Baghdad: Al Qaeda in Iraq`s new leader warned Shiites on Friday that "dark days soaked with blood" lie ahead and that a new campaign of attacks was under way.
Within hours of the warning, a bomb exploded outside a Shiite mosque south of Baghdad just after Friday prayers, wounding 20, according to local police.
Only days before the warning, Iraq was wracked by the worst attack this year, a series of coordinated bombings and assassinations that killed 119 people — most of them Shiites and members of the security forces — across 10 cities.
The Iraqi insurgent umbrella group, the Islamic State of Iraq, named al-Nasser Lideen Allah Abu Suleiman as its new minister of war, replacing the Egyptian Abu Ayyub al-Masri, killed in a US-Iraqi military strike on a safe house in April. The ISI counts al Qaeda as one of its member groups.
"Wait for the long gloomy nights and dark days soaked with blood," said Abu Suleiman, addressing Iraq`s "polytheistic rejecters," an insulting term for Shiites common among extremist Sunnis. "What is happening to you nowadays is just a drizzle." He spoke in an audio recording posted on militant websites Friday.

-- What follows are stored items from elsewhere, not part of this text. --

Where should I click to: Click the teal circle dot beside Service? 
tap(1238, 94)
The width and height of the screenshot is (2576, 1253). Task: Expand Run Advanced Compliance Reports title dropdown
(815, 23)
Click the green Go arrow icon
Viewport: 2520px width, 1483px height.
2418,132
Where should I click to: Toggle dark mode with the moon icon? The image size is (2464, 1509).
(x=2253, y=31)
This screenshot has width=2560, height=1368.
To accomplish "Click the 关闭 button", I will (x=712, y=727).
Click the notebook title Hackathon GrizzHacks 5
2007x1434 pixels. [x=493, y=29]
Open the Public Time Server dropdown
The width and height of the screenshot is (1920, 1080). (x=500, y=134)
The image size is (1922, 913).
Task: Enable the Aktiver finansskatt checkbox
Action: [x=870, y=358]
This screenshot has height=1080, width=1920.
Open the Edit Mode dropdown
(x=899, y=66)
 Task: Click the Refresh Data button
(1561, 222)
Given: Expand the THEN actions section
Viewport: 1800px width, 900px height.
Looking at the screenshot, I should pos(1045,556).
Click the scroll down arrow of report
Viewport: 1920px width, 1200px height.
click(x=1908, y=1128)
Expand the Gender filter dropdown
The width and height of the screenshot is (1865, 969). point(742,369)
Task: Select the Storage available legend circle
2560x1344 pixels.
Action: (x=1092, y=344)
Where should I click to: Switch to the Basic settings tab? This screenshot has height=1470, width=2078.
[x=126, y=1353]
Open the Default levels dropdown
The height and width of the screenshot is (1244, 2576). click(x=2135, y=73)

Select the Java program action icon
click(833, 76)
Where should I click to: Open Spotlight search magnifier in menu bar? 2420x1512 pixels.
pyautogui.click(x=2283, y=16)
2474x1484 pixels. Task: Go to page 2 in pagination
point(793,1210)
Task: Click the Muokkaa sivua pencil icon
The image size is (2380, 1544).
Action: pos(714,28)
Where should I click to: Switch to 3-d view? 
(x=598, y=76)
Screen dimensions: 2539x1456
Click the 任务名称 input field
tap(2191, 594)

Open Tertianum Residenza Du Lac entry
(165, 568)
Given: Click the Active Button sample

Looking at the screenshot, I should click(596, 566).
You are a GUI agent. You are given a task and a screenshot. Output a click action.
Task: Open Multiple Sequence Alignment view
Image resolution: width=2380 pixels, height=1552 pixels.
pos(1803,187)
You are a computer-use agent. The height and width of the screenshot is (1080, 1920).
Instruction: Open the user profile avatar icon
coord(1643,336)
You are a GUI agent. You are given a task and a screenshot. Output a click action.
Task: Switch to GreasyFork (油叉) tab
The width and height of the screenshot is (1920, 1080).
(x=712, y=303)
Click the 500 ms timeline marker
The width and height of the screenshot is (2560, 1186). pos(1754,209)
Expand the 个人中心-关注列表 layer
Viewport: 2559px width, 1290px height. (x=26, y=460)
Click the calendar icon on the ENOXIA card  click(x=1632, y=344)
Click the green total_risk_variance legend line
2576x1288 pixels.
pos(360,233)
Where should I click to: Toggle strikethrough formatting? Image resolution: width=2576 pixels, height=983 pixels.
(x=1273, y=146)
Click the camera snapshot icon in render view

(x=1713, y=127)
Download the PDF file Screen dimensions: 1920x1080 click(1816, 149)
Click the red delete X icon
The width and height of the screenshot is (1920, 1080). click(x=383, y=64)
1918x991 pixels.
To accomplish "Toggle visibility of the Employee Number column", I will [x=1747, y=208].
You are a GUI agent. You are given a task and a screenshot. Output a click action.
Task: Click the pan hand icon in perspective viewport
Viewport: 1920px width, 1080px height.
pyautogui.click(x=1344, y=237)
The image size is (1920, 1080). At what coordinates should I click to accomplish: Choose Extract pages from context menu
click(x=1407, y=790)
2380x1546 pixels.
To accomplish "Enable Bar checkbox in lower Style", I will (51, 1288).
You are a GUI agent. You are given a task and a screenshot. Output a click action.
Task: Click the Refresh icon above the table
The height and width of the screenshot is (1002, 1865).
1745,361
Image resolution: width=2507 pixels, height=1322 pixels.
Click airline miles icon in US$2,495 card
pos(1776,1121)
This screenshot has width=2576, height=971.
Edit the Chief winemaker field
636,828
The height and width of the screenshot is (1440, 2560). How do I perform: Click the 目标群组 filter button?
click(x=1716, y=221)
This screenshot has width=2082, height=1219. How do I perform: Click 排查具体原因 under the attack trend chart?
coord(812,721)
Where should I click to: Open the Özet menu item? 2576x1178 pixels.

One of the major doctrinal disputes between Sunnis and Shiites can be traced back to the first three rulers of the Muslim community after the Prophet Muhammad. Shiites reject those first three successors as illegitimate.
Al Qaeda attacks on Shiite shrines in 2006 plunged the country into a bloody cycle of mutual sectarian attacks. A measure of fragile calm, however, has returned to Iraq in the past two years.
There are fears that with the new rounds of attacks, mostly targeting Shiites, al Qaeda is hoping to provoke a backlash against Sunnis and re-ignite the sectarian warfare that brought the country to the brink of civil war.
Police in the regional capital of Hillah said Friday`s blast occurred in the Jabalah area, 50 miles (80 kilometers) south of Baghdad, in a predominantly Shiite region. The official, who spoke on condition of anonymity because he was not authorized to speak to the press, said three of the wounded were in critical condition and warned the casualty toll might rise.
Abu Suleiman promised to "continue the path of jihad" and said his warriors had already begun "a new campaign of attacks on security and military checkpoints in Baghdad and elsewhere."
During Monday`s attacks, violence in Baghdad consisted mainly of early morning strikes against security checkpoints that killed nearly a dozen police and military officials.